SAFE SEX/GET WATCHED
From University Student: Hey Net — that entry you published from Dr. Wilcoxon the other day kinda got me thinking — the people who were, erm … copulating on the mall the other day were probably exhibitionists. Net: Or lost. Or have roommates that never leave. But I think that randomly picking a spot and hoping that someone might see you is not very effective. So why not have a mailing list where exhibitionists can announce that they’re going to be doing something at sometime, someplace, and voyeurs can saunter on over and watch from across the street or something? Net: ATTENTION, UNIVERSITY POLICE. Everyone gets what they want, no one who doesn’t care for this sort of thing has to be involved, we all go home happy. Net: Is this Moleman? So I made one — if you want to subscribe, go to http://www.onelist.com/subscribe.cgi/umsx and fill out the form information. Net: NETWORK IS NOT RESPONSIBLE FOR ANYTHING. Everything there is confidential, so no one will know who you are, and you can perform or watch as often as you like. And Net — if you print this, I’ll give you some dirt on King T that will give you leverage over him you would have never imagined possible. Net: If we strike him down, he shall become more powerful than we can possibly imagine. Later, and for the record, I’m with you all the way, Network.

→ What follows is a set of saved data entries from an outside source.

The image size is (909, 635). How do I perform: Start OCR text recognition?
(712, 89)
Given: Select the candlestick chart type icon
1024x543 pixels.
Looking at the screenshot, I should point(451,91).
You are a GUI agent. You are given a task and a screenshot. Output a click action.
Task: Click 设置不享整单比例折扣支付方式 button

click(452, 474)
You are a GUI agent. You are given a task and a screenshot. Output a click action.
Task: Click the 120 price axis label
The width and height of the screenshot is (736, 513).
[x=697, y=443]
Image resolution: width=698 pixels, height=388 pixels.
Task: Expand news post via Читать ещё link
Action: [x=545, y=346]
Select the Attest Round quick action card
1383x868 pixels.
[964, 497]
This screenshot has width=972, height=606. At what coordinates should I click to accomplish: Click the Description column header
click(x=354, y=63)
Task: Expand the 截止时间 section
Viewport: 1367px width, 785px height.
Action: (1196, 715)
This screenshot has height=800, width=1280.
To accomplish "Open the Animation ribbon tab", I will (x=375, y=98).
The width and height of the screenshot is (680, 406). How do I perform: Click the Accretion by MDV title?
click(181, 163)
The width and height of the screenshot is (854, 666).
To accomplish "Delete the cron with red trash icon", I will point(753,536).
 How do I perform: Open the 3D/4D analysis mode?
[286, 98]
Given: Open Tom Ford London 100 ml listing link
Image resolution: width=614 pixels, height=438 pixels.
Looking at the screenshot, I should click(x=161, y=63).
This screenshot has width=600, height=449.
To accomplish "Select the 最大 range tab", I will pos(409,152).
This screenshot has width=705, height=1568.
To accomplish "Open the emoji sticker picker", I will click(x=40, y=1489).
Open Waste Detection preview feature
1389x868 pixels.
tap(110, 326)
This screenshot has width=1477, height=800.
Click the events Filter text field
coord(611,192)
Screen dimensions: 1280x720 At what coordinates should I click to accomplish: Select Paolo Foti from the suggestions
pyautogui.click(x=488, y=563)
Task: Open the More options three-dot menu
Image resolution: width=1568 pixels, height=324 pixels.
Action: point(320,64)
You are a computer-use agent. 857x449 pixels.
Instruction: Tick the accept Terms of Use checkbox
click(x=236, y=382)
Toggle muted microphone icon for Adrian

Net: Here’s one from the vault; note the reference to “winter.” We’re spring cleaning.
UBIQUITOUS SONUVA PREACHER, MAN
From Easy Rider: Once I found myself in the Arizona sun and away from the brutal Minnesota winters, I thought that I would finally be away from one thing that really annoyed me at the University. No, I’m not talking about the regents, mall squirrels, or Miles Tarver’s nappy ‘stache. What I’m talking about is Brother Jed. Sure enough — as I’m cruising the mall here at the University of Arizona, there is Brother Jed telling me how I am going to hell for my sin. MOC: You are. I beg of you gopher-type people, please take this guy back to the University so I can enjoy the southwest without knowing how I am going to linger in purgatory for eternity!
WATCH WATCH
From Absent Minded: Dear Network, I humbly request you assistance. On Sunday, May 2, I lost my watch and cannot find it. Net: Where’s the last place you remember having it? The last place I remember having it was at the East River Road River Flats park, around 11:30 a.m. It was a men’s Geoffery Beene watch, with a silver band and black face. It also had the weekday and the date on the face. If anyone has found it I am willing to give a $15 reward. Net: Oooo … hmmm … let’s see … fifteen bucks, or a new Geoffery Beene watch?
WE THANK YOU FOR YOUR SUPPORT
From The Insane Viking: Oh glorious Network, let me pledge my loyalty to your great crusade against King T and those damned Obsequians. Net: Yeah! Curse them! We hates them! I and my loyal force of Norwegian midget kung-fu commandos, led by my battle axe-wielding warrior girlfriend, will fight to the death. With our fleet of heavily modified Dodge Lancers, we shall guard the land approaches against any invasion attempt. Net: The river and land are fortified; now who will defend the skies? The Dodges are capable of quickly converting into some of the most powerful mobile weapons on earth. They are as dependable as the great Millennium Falcon, and get great mileage. Those pests will never know what hit them. Long live the great NITWIT!!!!
TRUMP CARD
From RF to Star of the Morning: I’m shocked and saddened by your letter on Monday. Did you have no childhood at all? Or maybe you just didn’t read the right books. He warned us about that in the third book. A regular Eustace Scrubb is what you are. But there’s still hope. For your info, Lord Trumpkin is a dwarf (not to be mistaken with a troll). He appears in books two and four of the “Chronicles of Narnia,” by C.S. Lewis. Net: Webets Star knew this. Ever heard of being a seafish … erm … facetious? And C.S. Lewis is only one of the greatest children’s writers of the 20th century (right up there with Theodore Geissel and J.R.R. Tolkien). Net: “The Lord of the Rings” was for children? We’re shocked! And the DLF? … well, I’ll let you find that out for yourself my dear little friend …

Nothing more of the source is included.